*** MATERIAL FOR THIS TASK ***

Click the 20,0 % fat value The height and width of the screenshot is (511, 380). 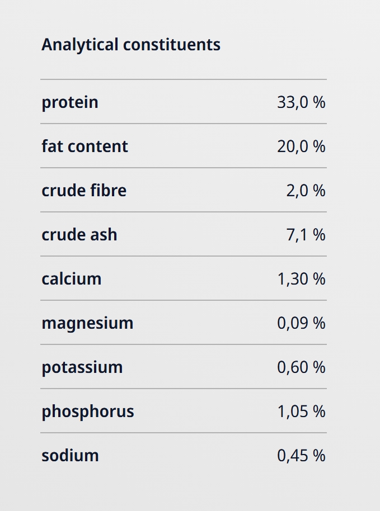click(301, 146)
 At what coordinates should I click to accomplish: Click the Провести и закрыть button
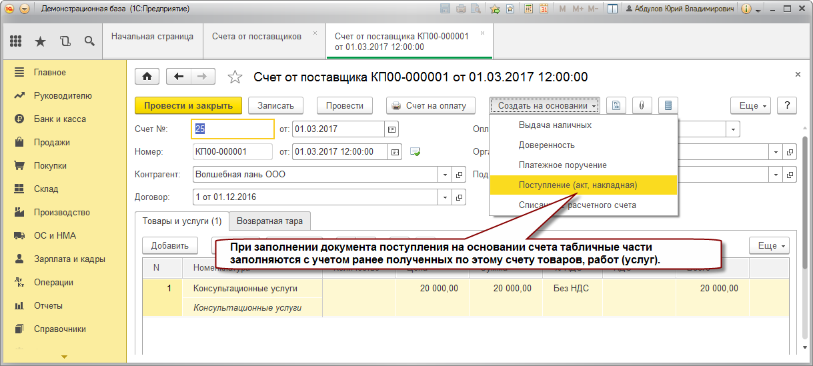(x=188, y=105)
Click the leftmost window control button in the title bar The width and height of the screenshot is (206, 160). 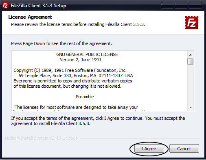[167, 5]
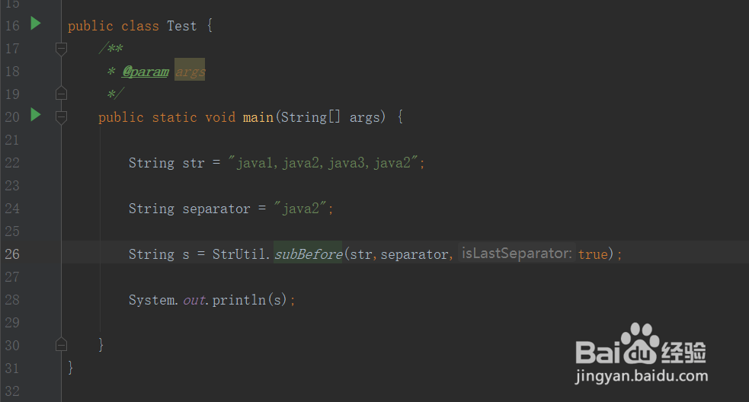749x402 pixels.
Task: Click the "java2" separator string value
Action: [301, 209]
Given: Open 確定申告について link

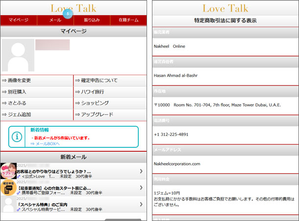Looking at the screenshot, I should click(110, 81).
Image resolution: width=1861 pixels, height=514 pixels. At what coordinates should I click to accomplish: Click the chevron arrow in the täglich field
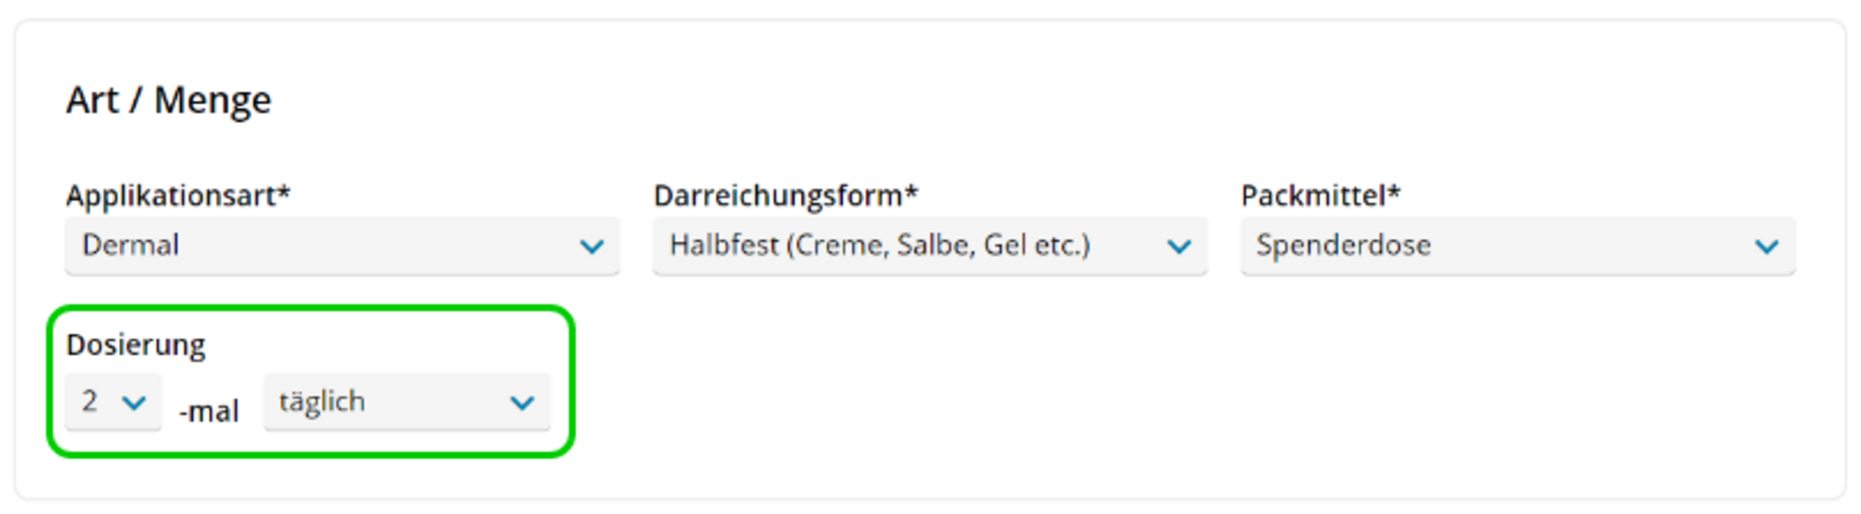point(522,403)
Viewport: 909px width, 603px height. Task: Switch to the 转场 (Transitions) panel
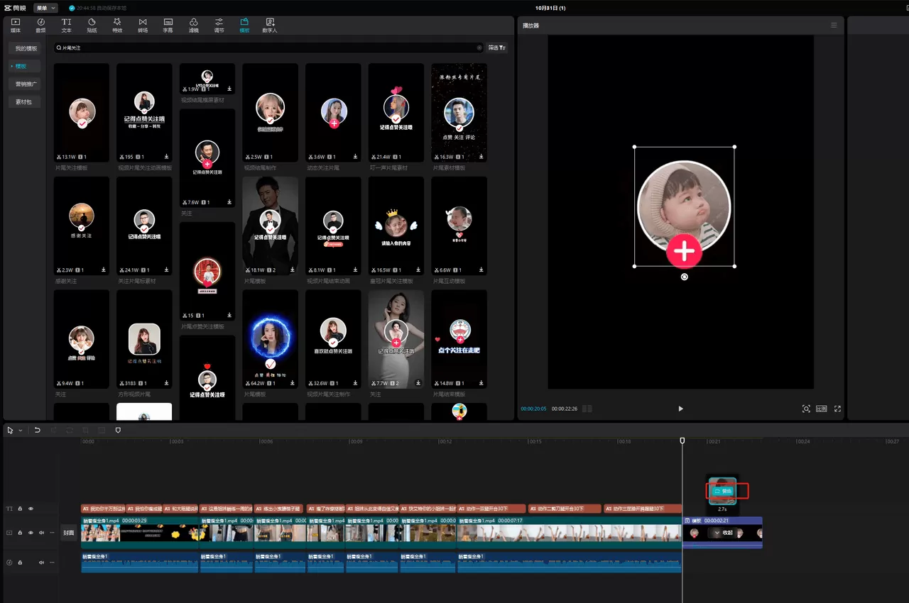(x=143, y=26)
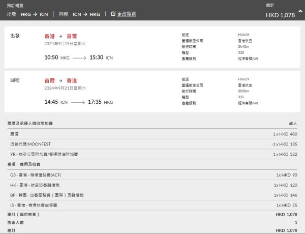This screenshot has width=305, height=234.
Task: Click the edit pencil icon beside 更改搜索
Action: [x=113, y=14]
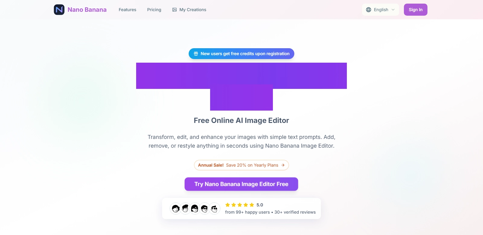This screenshot has width=483, height=235.
Task: Click the gift icon in the registration banner
Action: [x=196, y=54]
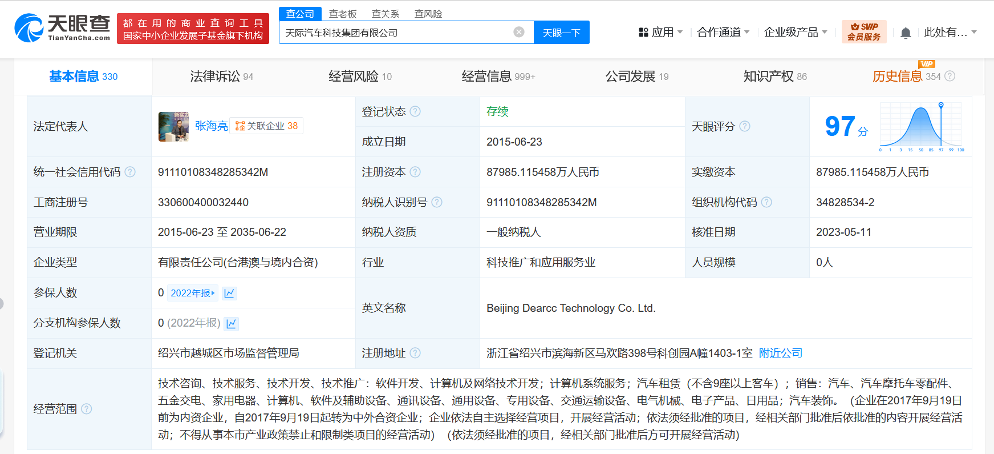Screen dimensions: 994x454
Task: Click the 附近公司 link
Action: [780, 353]
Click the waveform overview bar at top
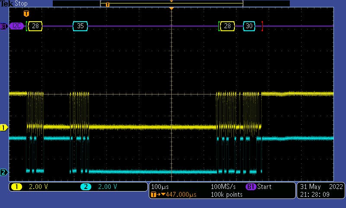Viewport: 346px width, 208px height. 171,3
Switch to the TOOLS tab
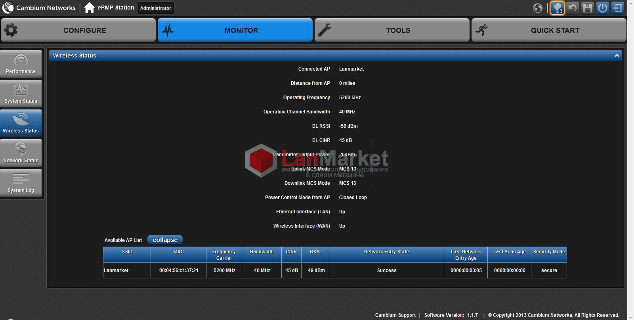Screen dimensions: 634x320 tap(392, 30)
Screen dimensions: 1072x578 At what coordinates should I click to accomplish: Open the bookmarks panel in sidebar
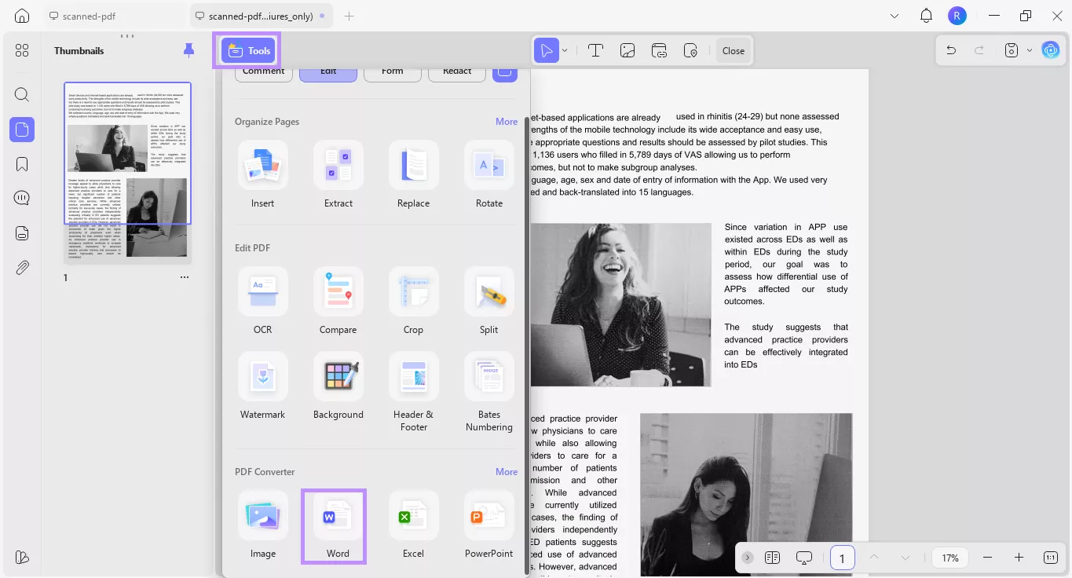point(22,164)
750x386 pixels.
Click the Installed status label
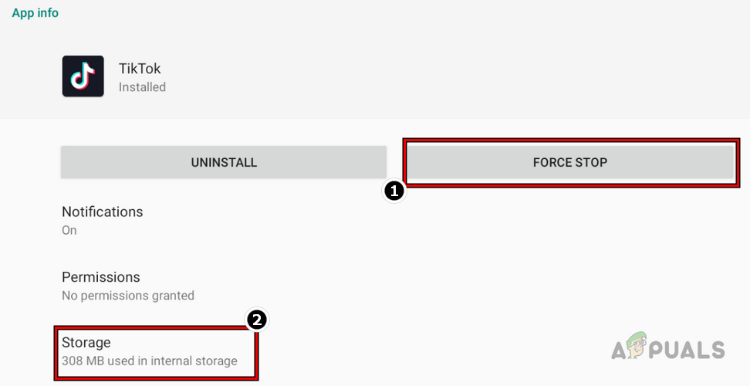coord(142,87)
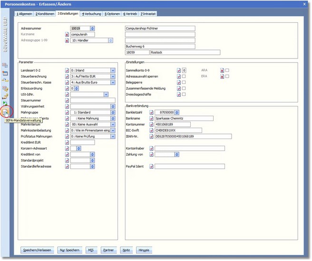Click the red X icon beside Adressgruppe 1-99

click(67, 41)
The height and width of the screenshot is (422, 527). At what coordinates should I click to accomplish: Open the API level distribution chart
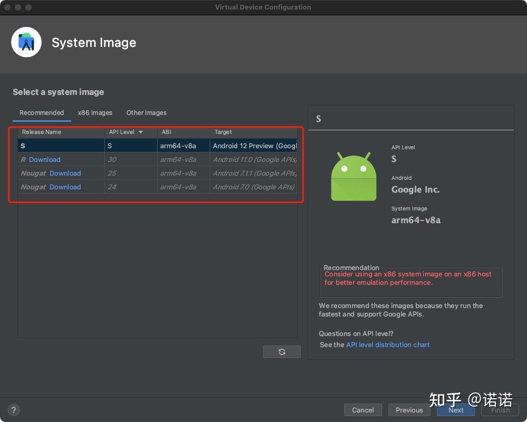tap(388, 344)
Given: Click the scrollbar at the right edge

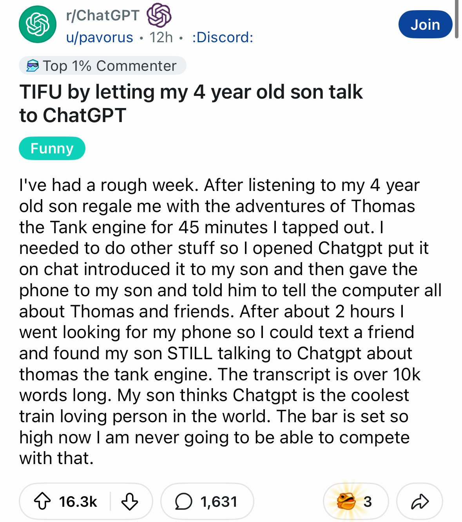Looking at the screenshot, I should [x=457, y=19].
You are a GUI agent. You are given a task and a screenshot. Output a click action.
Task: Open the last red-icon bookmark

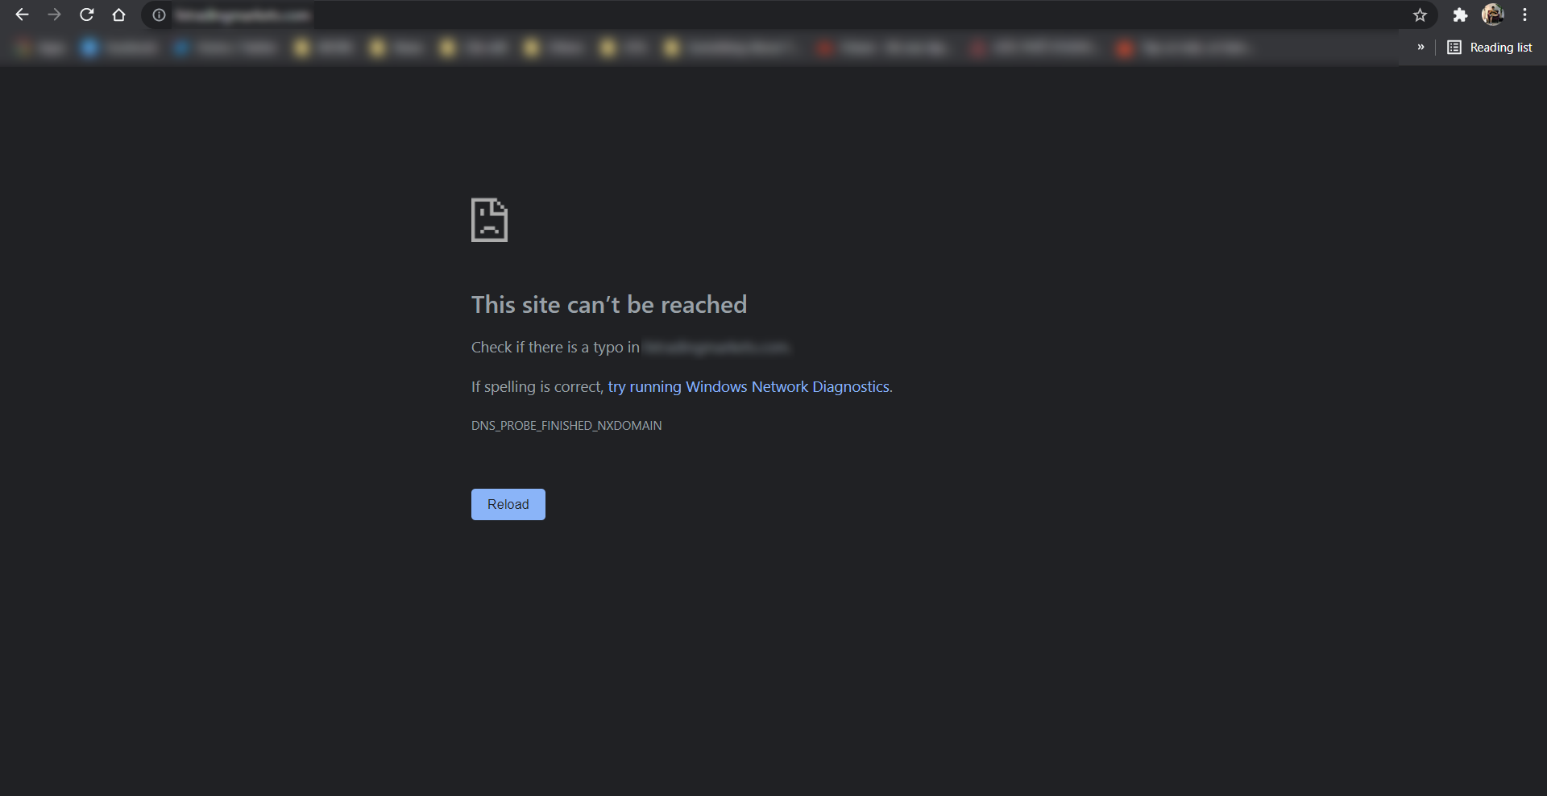tap(1184, 48)
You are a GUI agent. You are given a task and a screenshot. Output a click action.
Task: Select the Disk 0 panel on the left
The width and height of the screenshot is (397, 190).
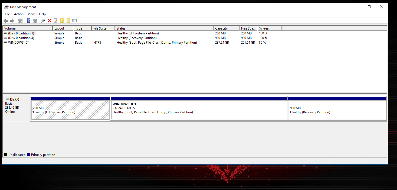16,108
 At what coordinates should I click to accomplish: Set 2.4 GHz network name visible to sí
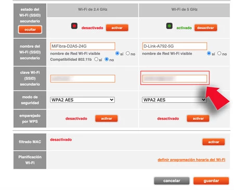(x=118, y=53)
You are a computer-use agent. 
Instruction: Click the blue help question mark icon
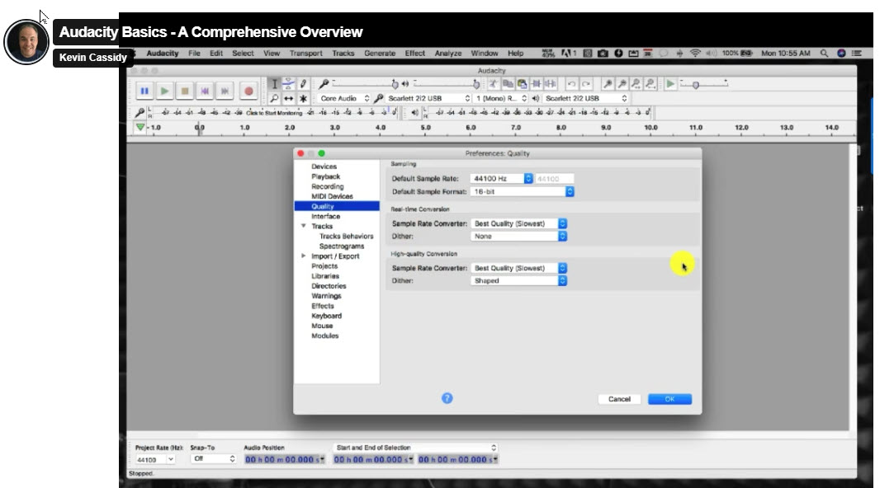click(447, 398)
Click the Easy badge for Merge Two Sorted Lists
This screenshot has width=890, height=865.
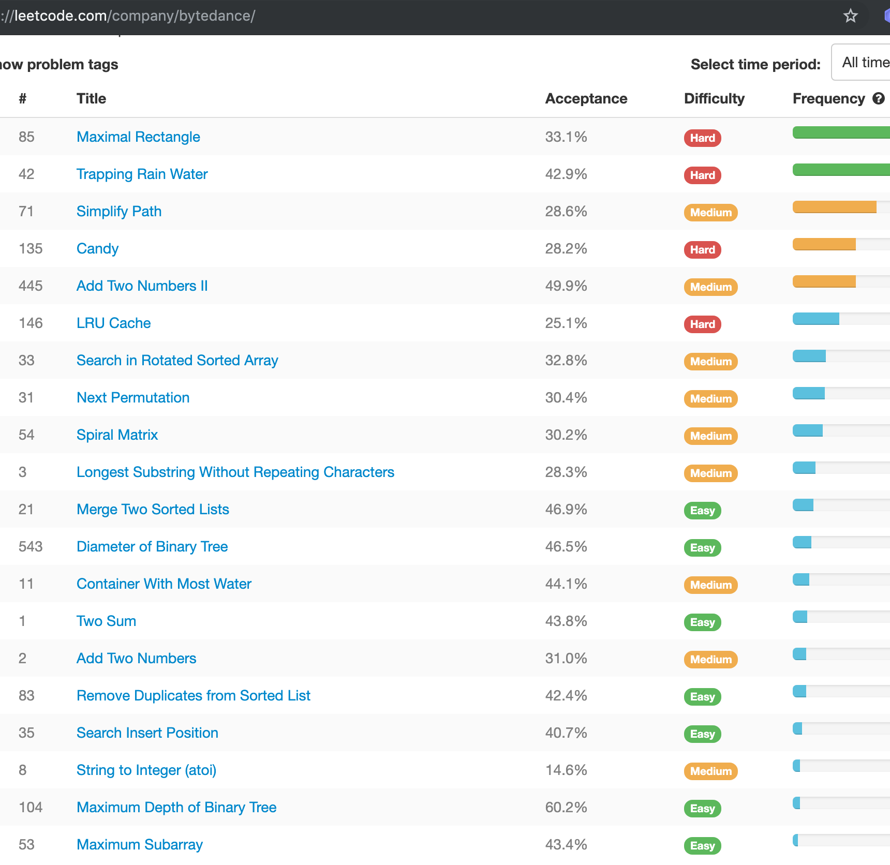[702, 511]
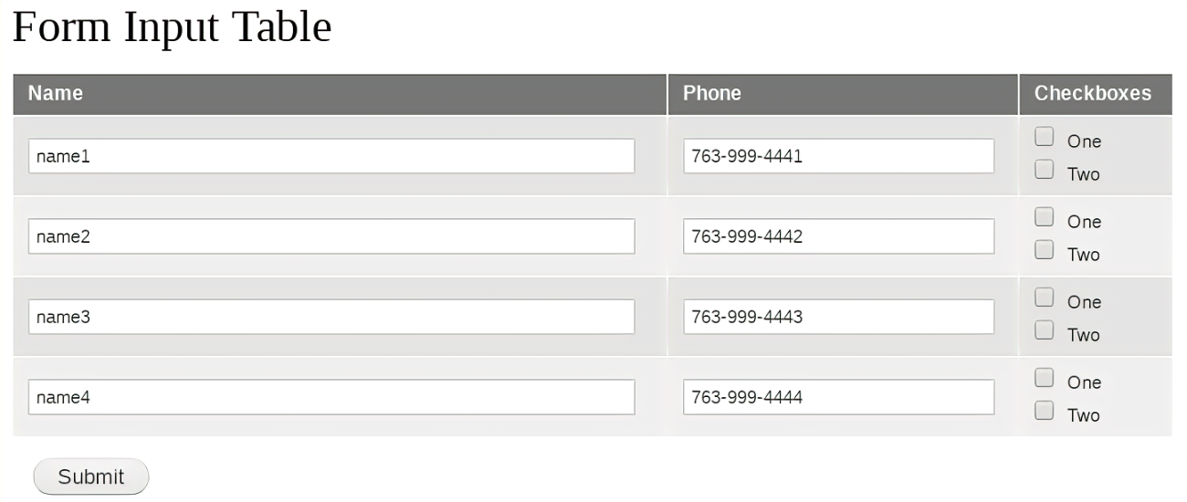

*** End of MATERIAL FOR THIS TASK ***

## EXERCISE DESCRIPTION
Would you please print only the lines running from the one with "Screen dimensions: 1072x578" to the final line of the entries above, exactly as written and without pictures?

## RESPONSE BOX
Screen dimensions: 1072x578 At what coordinates should I click to accomplish: Open the bookmarks panel in sidebar
point(22,164)
750x386 pixels.
Click the Installed status label
coord(142,87)
Click the red X icon beside Adressgruppe 1-99

click(67, 41)
The height and width of the screenshot is (422, 527). At what coordinates should I click to accomplish: Open the API level distribution chart
tap(388, 344)
Given: Click the scrollbar at the right edge

Looking at the screenshot, I should [x=457, y=19].
You are a GUI agent. You are given a task and a screenshot. Output a click action.
Task: Open the last red-icon bookmark

tap(1184, 48)
You are a GUI agent. You are given a task and a screenshot. Output a click action.
Task: Select the Disk 0 panel on the left
The width and height of the screenshot is (397, 190).
16,108
 At what coordinates should I click to accomplish: Set 2.4 GHz network name visible to sí
(x=118, y=53)
You are a computer-use agent. 
Instruction: Click the blue help question mark icon
click(447, 398)
Click the Easy badge for Merge Two Sorted Lists
This screenshot has width=890, height=865.
[702, 511]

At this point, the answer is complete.